FKA twigs testifies before the Senate Judiciary Subcommittee on Privacy, Technology, and the Law for a hearing on Capitol Hill in Washington

Jean Delaunay

FKA Twigs développe de faux « AI Twigs » pour interagir avec les fans

FKA Twigs a révélé qu’elle avait créé un clone d’IA d’elle-même, tout en condamnant les deepfakes non autorisés.

L’auteure-compositrice-interprète britannique FKA Twigs a révélé qu’elle avait développé une version deepfake d’elle-même, spécifiquement pour interagir avec ses fans en ligne.

Les deepfakes sont créés à l’aide de l’intelligence artificielle pour prendre une photo ou une vidéo de quelqu’un en manipulant son visage ou son corps.

Selon Rolling Stone, la version en ligne de l’artiste s’appellera « AI Twigs » et parlera plusieurs langues.
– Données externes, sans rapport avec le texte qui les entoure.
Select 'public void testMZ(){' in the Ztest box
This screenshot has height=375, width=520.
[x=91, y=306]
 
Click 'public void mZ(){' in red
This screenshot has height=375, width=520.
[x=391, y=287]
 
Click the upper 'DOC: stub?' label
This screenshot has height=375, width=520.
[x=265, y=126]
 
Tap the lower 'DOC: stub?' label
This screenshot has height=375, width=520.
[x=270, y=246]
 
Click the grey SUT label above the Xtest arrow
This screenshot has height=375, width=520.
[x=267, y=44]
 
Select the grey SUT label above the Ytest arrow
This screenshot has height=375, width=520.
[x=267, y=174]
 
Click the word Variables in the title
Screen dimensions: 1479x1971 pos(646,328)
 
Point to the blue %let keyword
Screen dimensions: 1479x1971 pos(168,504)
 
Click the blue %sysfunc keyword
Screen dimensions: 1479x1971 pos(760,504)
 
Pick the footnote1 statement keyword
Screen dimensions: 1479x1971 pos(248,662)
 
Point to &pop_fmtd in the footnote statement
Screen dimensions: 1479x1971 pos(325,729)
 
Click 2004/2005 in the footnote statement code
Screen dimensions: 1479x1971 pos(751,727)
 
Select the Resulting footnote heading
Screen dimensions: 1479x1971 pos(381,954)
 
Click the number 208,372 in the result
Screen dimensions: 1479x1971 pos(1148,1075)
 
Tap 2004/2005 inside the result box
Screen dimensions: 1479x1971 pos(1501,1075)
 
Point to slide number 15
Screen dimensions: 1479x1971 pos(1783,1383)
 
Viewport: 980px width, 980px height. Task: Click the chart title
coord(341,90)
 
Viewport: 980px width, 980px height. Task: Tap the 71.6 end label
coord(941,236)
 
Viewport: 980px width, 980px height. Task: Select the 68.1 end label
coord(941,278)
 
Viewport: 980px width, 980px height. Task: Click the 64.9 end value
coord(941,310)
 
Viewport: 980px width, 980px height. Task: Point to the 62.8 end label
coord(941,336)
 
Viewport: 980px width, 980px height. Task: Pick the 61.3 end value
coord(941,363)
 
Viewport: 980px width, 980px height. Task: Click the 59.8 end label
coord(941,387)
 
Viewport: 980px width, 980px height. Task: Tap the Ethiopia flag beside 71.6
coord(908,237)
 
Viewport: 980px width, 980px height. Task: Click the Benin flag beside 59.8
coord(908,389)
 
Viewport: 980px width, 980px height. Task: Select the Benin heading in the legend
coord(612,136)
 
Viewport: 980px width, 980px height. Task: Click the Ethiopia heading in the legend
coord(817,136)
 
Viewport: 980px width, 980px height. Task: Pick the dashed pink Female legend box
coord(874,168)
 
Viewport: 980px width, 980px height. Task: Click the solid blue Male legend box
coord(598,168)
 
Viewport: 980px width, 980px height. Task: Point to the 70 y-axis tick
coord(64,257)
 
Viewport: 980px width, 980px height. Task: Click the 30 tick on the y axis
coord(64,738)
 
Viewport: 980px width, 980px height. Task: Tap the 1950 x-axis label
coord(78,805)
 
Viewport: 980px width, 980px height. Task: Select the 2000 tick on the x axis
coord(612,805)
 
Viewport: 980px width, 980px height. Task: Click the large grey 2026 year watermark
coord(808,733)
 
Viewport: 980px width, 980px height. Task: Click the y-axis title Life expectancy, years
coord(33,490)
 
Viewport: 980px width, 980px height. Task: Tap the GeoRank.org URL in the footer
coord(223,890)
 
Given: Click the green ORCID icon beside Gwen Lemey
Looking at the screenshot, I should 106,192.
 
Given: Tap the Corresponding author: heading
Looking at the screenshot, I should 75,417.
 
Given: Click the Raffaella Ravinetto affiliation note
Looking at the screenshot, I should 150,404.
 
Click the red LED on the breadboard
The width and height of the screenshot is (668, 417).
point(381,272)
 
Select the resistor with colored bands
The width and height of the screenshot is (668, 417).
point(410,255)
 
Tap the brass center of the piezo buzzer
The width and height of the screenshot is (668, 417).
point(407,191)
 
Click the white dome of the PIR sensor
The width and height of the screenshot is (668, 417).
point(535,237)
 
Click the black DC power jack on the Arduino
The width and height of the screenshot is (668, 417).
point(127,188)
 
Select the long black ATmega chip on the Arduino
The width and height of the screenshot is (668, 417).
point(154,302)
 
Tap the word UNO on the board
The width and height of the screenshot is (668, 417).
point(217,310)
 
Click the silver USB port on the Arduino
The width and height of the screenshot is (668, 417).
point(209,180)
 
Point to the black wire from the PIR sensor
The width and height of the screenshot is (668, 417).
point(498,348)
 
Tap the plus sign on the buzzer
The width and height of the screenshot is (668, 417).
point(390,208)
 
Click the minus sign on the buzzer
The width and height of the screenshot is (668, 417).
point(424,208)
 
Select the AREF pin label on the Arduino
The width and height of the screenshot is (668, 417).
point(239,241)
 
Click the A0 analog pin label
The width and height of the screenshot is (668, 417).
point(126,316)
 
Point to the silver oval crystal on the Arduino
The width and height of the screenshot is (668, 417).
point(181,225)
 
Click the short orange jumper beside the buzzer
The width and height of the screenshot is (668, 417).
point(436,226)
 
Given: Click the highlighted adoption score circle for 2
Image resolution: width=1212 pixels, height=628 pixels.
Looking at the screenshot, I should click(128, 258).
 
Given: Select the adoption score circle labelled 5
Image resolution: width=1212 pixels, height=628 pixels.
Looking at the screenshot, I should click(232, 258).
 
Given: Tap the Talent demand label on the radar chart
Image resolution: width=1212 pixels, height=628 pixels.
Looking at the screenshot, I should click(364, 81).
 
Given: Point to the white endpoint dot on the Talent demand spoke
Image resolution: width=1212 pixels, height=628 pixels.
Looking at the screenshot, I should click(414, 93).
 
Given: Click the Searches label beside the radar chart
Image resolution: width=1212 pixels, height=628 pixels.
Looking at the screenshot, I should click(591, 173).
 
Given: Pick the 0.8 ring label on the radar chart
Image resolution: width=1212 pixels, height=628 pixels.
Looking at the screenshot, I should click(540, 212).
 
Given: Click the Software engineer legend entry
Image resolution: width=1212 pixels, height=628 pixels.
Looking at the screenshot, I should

Il sera déployé plus tard cette année pour l’aider à maintenir un lien avec ses fans pendant qu’elle se concentre sur la création de nouvelle musique.

« Au cours de la dernière année, j’ai développé ma propre version deepfake de moi-même qui est non seulement formée à ma personnalité, mais qui peut également utiliser mon ton exact de voix pour parler de nombreuses langues », a écrit l’artiste, dont le vrai nom est Tahliah Debrett Barnett.

«Je ferai appel à mes AI Twigs plus tard cette année pour étendre ma portée et gérer mes interactions en ligne sur les réseaux sociaux, tout en continuant à me concentrer sur mon art dans le confort et le réconfort de mon studio.»

Le chanteur de 36 ans a expliqué comment l’intelligence artificielle peut être utilisée lorsqu’un artiste donne son consentement : « Ces technologies émergentes et similaires sont des outils très précieux, tant sur le plan artistique que commercial, lorsqu’elles sont sous le contrôle de l’artiste. »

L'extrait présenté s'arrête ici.